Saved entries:

____

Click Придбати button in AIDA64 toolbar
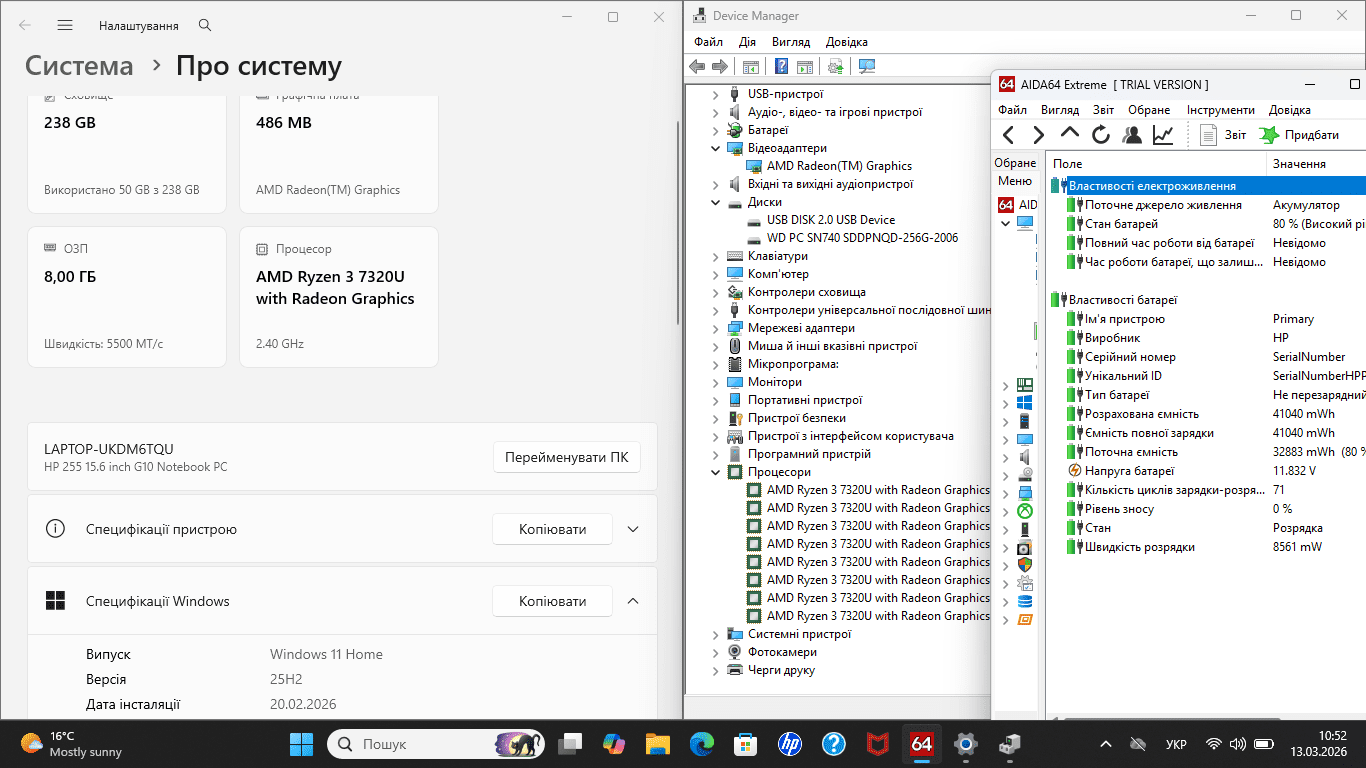 pos(1300,135)
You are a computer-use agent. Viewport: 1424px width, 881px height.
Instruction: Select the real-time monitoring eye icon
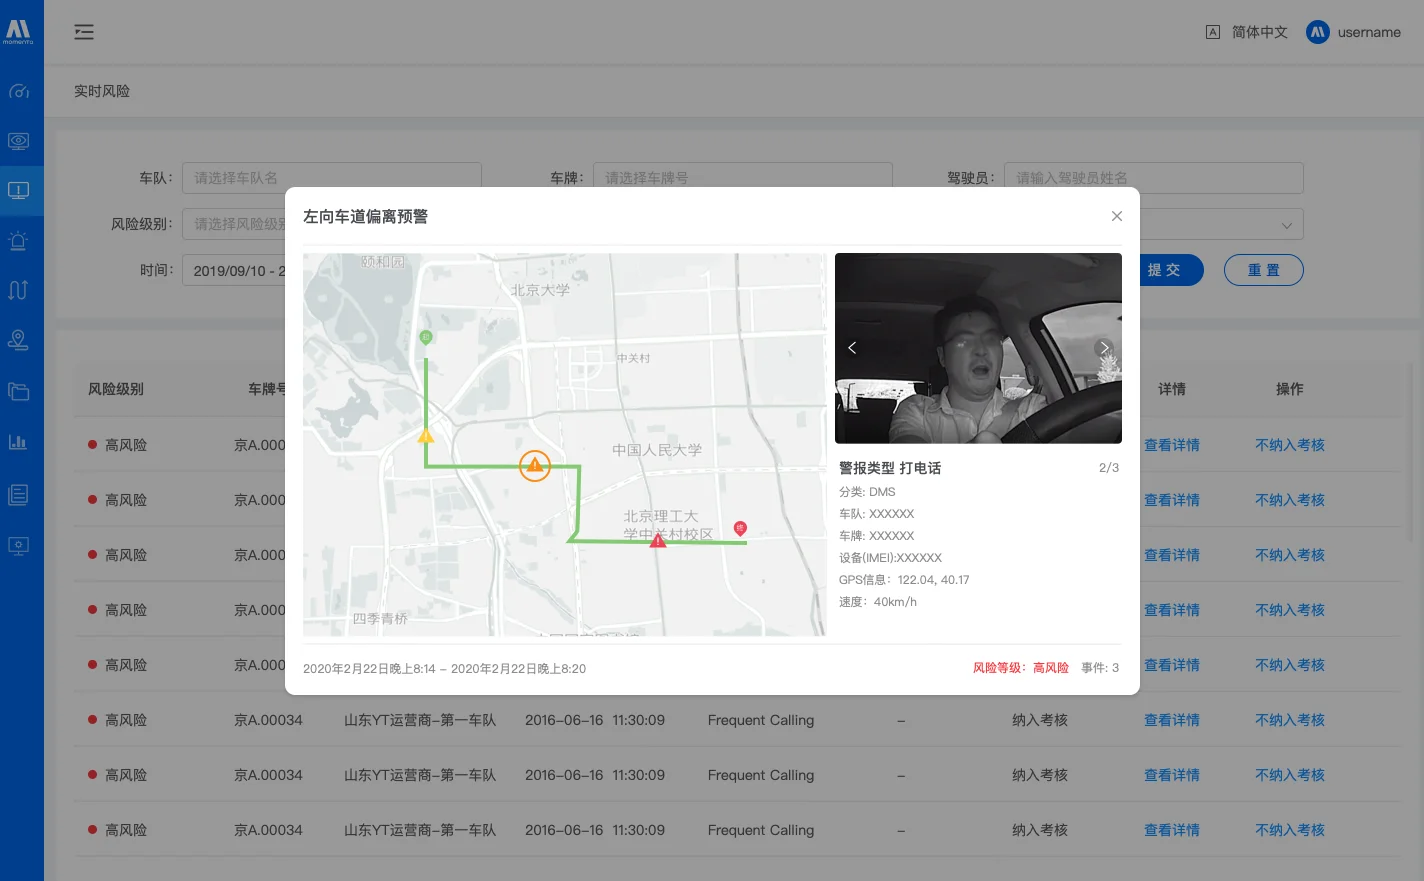pos(20,141)
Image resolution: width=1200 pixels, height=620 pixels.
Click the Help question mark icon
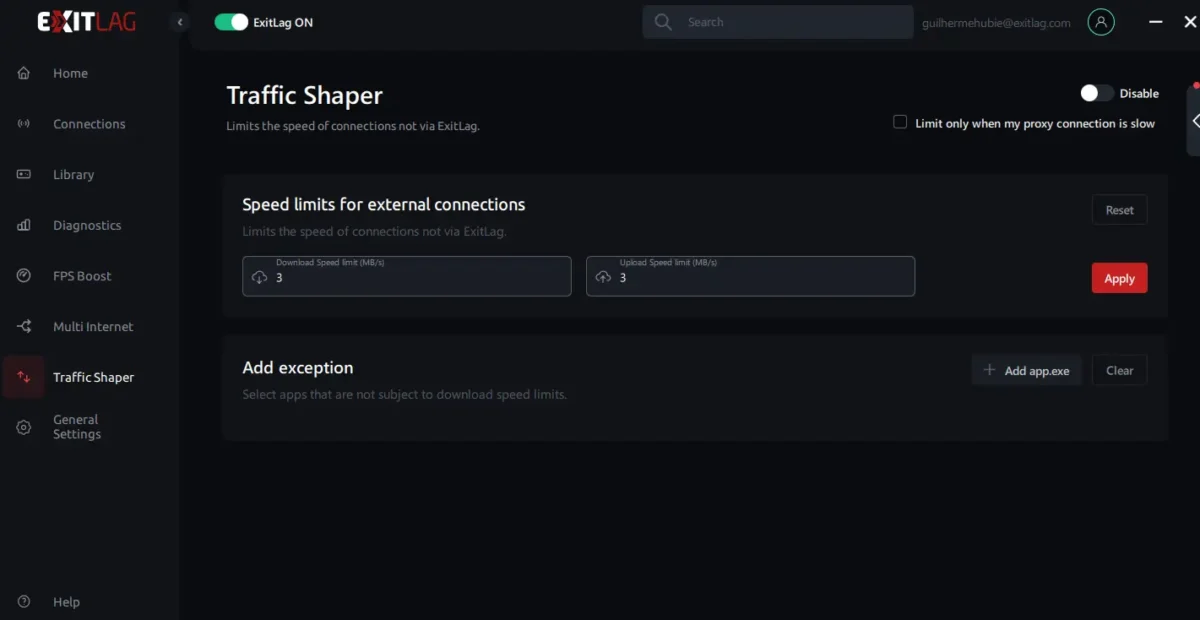click(24, 602)
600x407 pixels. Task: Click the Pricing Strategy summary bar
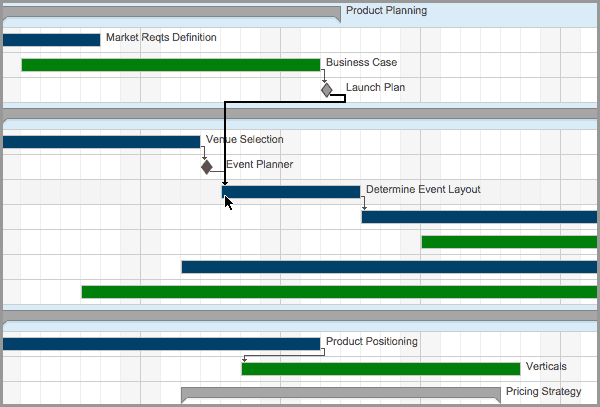(340, 393)
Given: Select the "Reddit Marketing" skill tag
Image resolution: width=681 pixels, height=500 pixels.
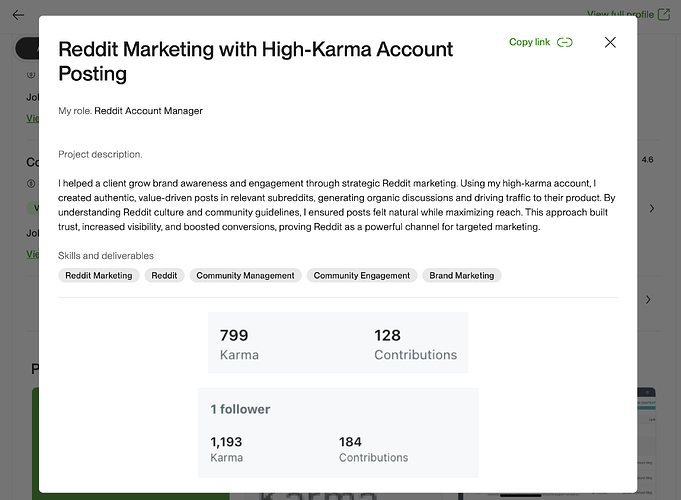Looking at the screenshot, I should (98, 275).
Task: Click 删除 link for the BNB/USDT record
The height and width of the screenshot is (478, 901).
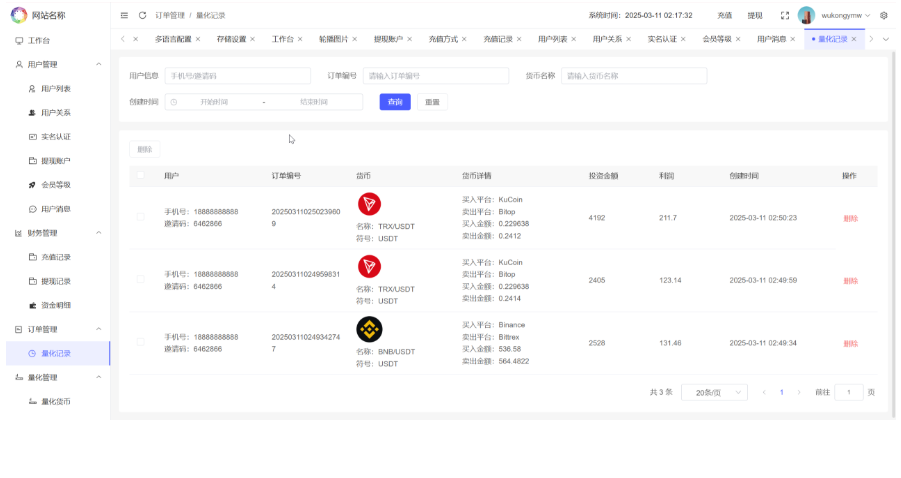Action: [850, 343]
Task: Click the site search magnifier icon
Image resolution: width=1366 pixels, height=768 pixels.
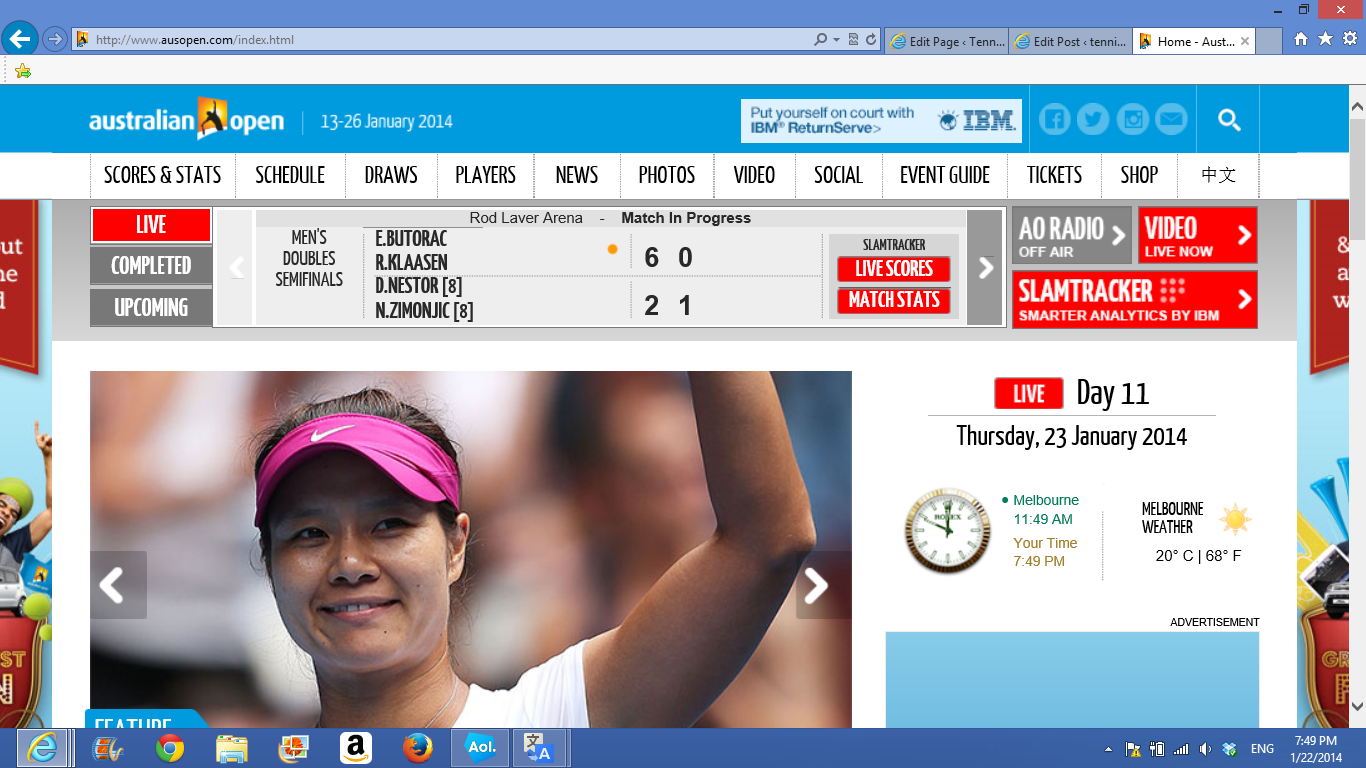Action: (x=1229, y=120)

____

◆ TASK PROMPT: Repeat exactly the line containing "Task: Click 删除 link for the BNB/USDT record" and every line after it through the end of the records, and nothing else. Leave the pictures out.

◆ EXERCISE SOLUTION:
Task: Click 删除 link for the BNB/USDT record
The height and width of the screenshot is (478, 901).
Action: [850, 343]
Task: Click the site search magnifier icon
Image resolution: width=1366 pixels, height=768 pixels.
Action: (x=1229, y=120)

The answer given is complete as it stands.